**ACTION ITEM**
Write the entries out again. Each one must match exactly.

Collected data entries
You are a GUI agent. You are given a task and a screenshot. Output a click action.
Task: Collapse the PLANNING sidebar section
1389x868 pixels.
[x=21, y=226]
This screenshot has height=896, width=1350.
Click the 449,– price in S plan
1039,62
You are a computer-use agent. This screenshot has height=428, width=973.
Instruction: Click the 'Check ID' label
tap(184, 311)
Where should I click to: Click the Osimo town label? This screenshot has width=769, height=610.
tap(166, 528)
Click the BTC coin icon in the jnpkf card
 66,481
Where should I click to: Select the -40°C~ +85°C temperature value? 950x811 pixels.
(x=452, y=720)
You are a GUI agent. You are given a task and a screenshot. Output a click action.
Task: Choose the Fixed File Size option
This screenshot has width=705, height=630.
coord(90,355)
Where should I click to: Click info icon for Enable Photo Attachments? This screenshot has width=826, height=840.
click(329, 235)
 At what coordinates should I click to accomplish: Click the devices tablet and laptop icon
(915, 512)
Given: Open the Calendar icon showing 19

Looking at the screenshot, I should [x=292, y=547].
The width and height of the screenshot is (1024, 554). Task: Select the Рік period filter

**EXERCISE RESULT**
You are a GUI agent. You are given a task and a screenshot. Output a click action.
Task: Collapse the PLANNING sidebar section
1389x868 pixels.
[x=21, y=226]
This screenshot has height=896, width=1350.
Click the 449,– price in S plan
1039,62
You are a computer-use agent. This screenshot has height=428, width=973.
Instruction: Click the 'Check ID' label
tap(184, 311)
Where should I click to: Click the Osimo town label? This screenshot has width=769, height=610.
tap(166, 528)
Click the BTC coin icon in the jnpkf card
 66,481
Where should I click to: Select the -40°C~ +85°C temperature value? 950x811 pixels.
(x=452, y=720)
You are a GUI agent. You are given a task and a screenshot. Output a click action.
Task: Choose the Fixed File Size option
This screenshot has width=705, height=630.
coord(90,355)
Where should I click to: Click info icon for Enable Photo Attachments? This screenshot has width=826, height=840.
click(329, 235)
 At what coordinates should I click to accomplish: Click the devices tablet and laptop icon
(915, 512)
Given: Open the Calendar icon showing 19

Looking at the screenshot, I should [x=292, y=547].
The width and height of the screenshot is (1024, 554). Task: Select the Рік period filter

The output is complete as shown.